Wilhelm Reich explica que a origem dos líderes fascistas é a dos pequenos sargentos do exército. Um zé-ninguém como Hitler, filho de um humilde funcionário público, que pode hoje ser comparado aos seus sucessores contemporâneos, carregando culpas que somente encontram expiação na sede de autoridade que exercem a serviço dos verdadeiros donos do poder[1]. Estes sim, os responsáveis pela frustação das classes médias e dos demais grupos subalternos, os perdedores e humilhados, carregados de cólera e ressentimento.
Em um mundo em que a desigualdade se intensifica, o fanatismo e o conformismo alimentam e propagam o fascismo. Ele está relacionado, de certa forma, ao medo.

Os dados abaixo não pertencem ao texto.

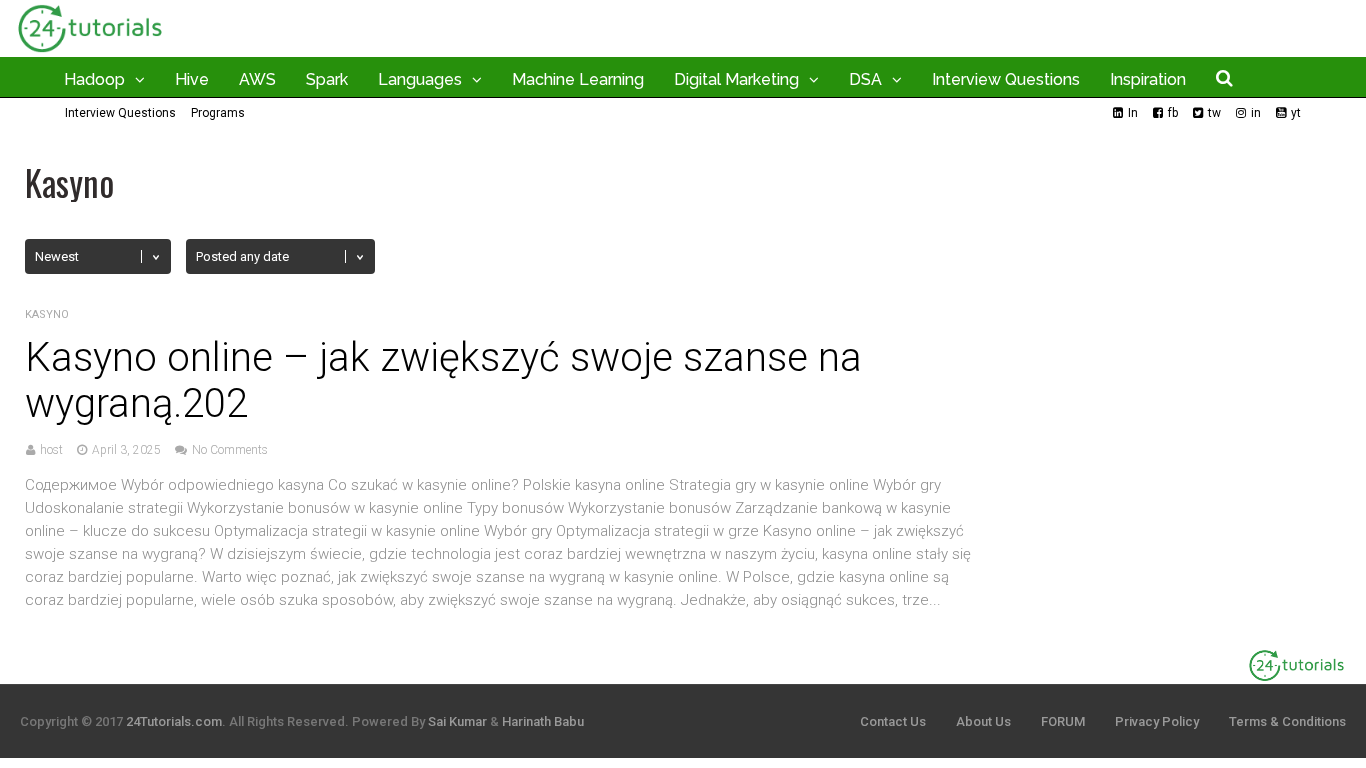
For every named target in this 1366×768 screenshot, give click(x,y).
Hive (192, 79)
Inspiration (1148, 79)
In (1133, 113)
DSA (865, 79)
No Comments (230, 450)
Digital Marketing (736, 79)
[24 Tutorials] (90, 53)
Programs (218, 113)
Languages (420, 79)
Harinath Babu (543, 721)
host (51, 450)
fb (1173, 113)
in (1256, 113)
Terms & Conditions (1287, 721)
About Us (983, 721)
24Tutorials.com (174, 721)
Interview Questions (1006, 79)
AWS (257, 79)
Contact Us (893, 721)
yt (1296, 113)
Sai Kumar (457, 721)
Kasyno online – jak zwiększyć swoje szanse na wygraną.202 (443, 380)
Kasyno (47, 314)
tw (1214, 113)
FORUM (1063, 721)
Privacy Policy (1157, 721)
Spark (327, 79)
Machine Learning (578, 79)
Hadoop (94, 79)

Um medo primitivo com efeitos devastadores sobre a política. Os amedrontados empobreceram ou estão em vias de empobrecer. Não compreendem a causa verdadeira de sua situação. São alienados de seus corpos, de suas mentes e das coisas que constroem diariamente. Vivem atormentados por fantasmas, expressões profundas das forças motrizes de suas existências vividas como vazias de sentido e de significado.

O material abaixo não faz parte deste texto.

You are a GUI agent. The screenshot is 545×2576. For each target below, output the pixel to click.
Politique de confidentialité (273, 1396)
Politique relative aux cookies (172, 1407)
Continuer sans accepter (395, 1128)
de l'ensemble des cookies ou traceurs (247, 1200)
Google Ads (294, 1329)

Sem essas pessoas, a invasão do Capitólio e o 8 de janeiro de 2023 dificilmente teriam ocorrido. É provável, também, que a eleição do sujeito que "conversa" com espíritos de cachorros não passaria de ficção. Há limites até para a loucura, mas, infelizmente, não para o fanático!

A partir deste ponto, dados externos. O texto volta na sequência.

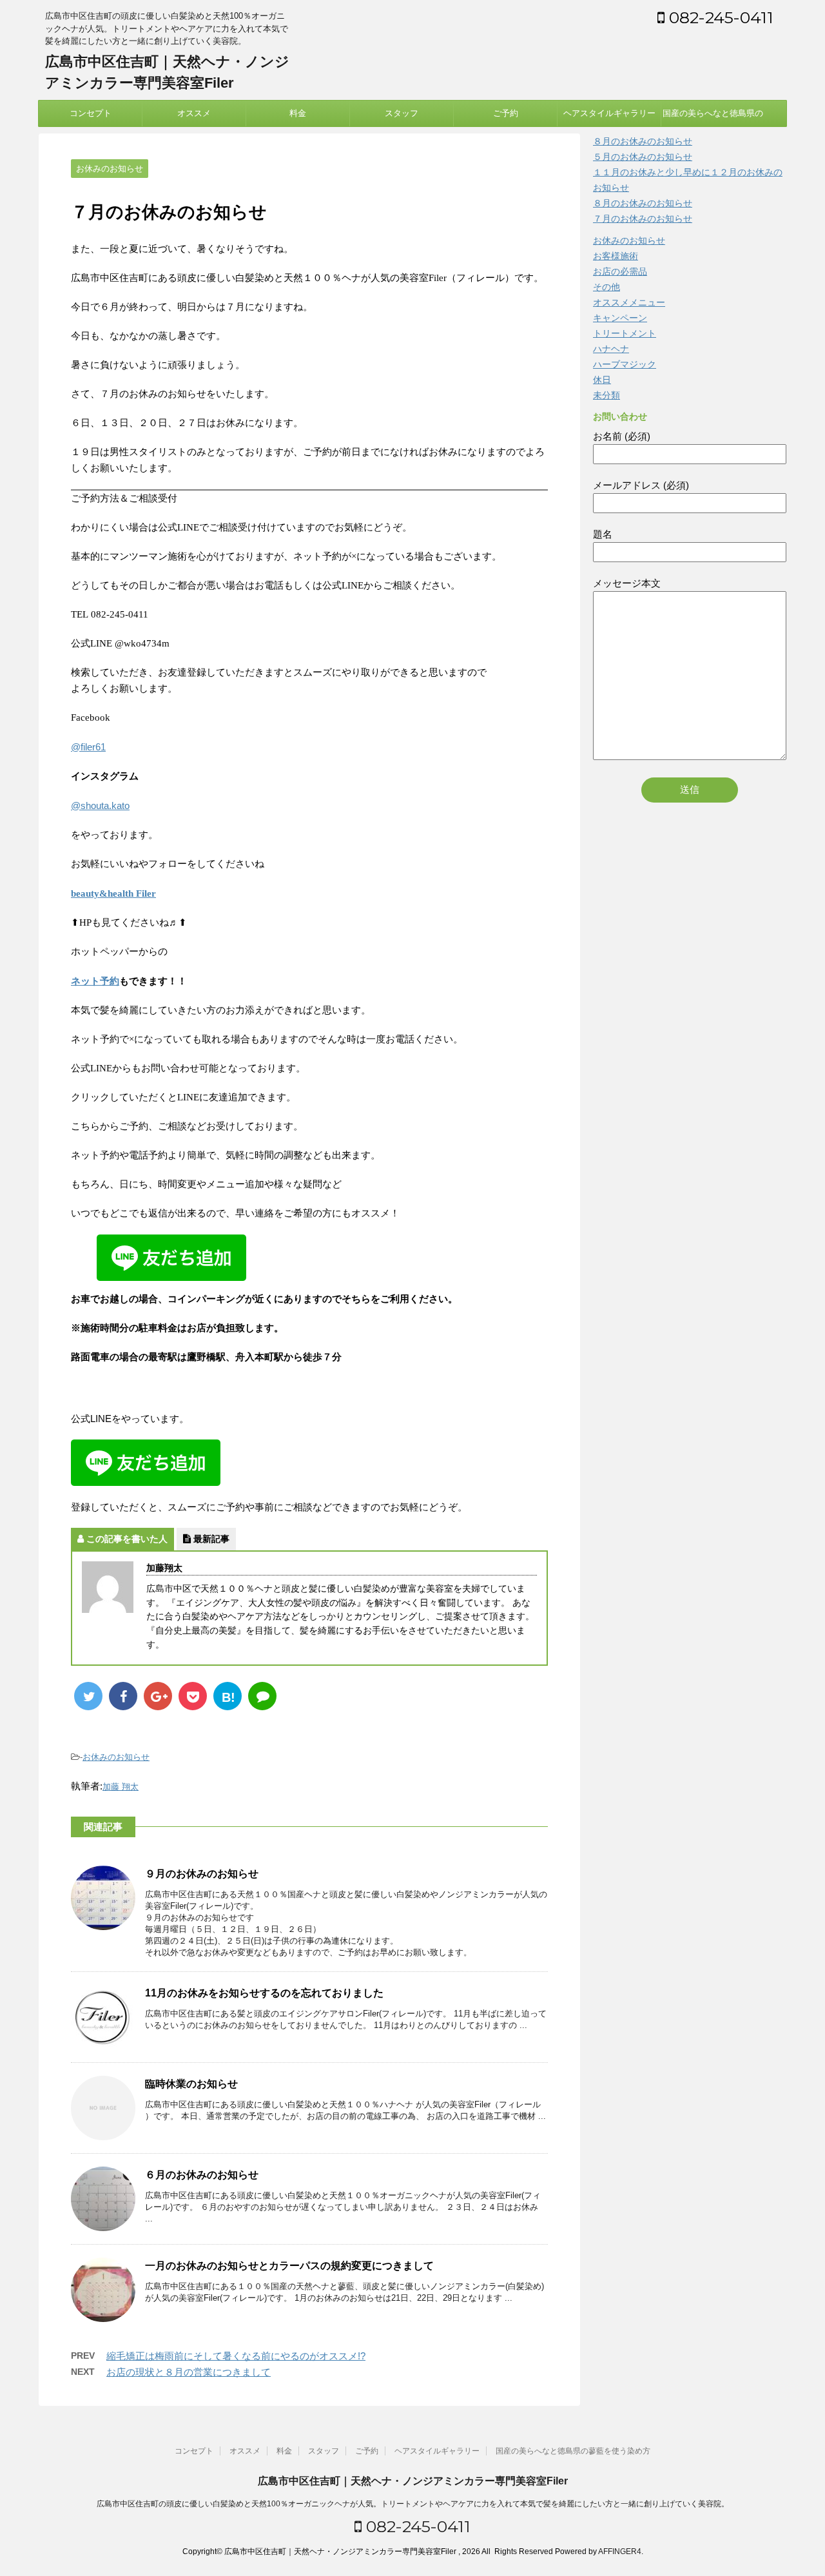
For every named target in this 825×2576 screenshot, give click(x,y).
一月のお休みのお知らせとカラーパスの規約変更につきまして (289, 2265)
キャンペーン (620, 318)
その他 (606, 287)
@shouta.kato (100, 805)
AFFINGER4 (619, 2551)
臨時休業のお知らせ (191, 2083)
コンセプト (91, 113)
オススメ (194, 113)
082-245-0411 (719, 17)
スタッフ (401, 113)
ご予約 (505, 113)
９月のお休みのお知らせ (201, 1873)
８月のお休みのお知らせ (642, 141)
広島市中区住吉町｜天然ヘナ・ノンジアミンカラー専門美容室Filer (413, 2480)
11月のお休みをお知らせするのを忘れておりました (264, 1992)
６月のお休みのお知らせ (201, 2174)
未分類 (606, 395)
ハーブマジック (624, 364)
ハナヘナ (611, 349)
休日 (602, 380)
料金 (297, 113)
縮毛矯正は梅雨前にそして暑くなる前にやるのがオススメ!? (235, 2355)
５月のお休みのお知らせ (642, 156)
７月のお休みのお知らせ (642, 218)
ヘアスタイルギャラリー (609, 113)
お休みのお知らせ (116, 1757)
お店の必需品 (620, 271)
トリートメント (624, 333)
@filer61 (88, 746)
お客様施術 (615, 256)
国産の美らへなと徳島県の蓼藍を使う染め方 (713, 117)
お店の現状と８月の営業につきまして (188, 2371)
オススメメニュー (629, 302)
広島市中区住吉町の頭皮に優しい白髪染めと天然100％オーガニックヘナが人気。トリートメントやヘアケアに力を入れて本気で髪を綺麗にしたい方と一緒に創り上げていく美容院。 (413, 2503)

Na história contemporânea, o totalitarismo nazi-fascista se impôs pela exploração do medo, do fanatismo e da destruição da verdade. Um zé-ninguém recalcado serviu aos interesses dos “de cima” e canalizou a frustração dos “de baixo” melhor do que qualquer general. O resultado foi o horror inimaginável da solução final e das bombas atômicas. É preciso estar atento e seguir o conselho de Umberto Eco: “apontar o indicador para cada uma de suas novas formas -a cada dia, em cada lugar do mundo.” (ECO, 1998. P. 52)
NOTAS:
[1] “Sob a forma de fascismo, a civilização autoritária e mecanicista colhe no zé-ninguém reprimido nada mais do que aquilo que ela semeou nas massas de seres humanos subjugados, por meio de misticismo, militarismo e automatismo durante séculos. [...] Não é impunemente que o circo da alta política se apresenta perante o zé-ninguém.” (Reich, 2001. XIX)
BIBLIOGRAFIA:
BOBBIO, Norberto; MATTEUCCI, Nicola; PASQUINO, Gianfranco. Dicionário de Política. Brasília, DF: Ed. Universidade de Brasília: Linha Gráfica Editora, 1991.
ECO, Umberto. Cinco Escritos Morais. Rio de Janeiro: Record, 1998.
REICH,Wilhelm . Psicologia das Massas e o Fascismo. 3ª edição. São Paulo: Martins Fontes, 2001.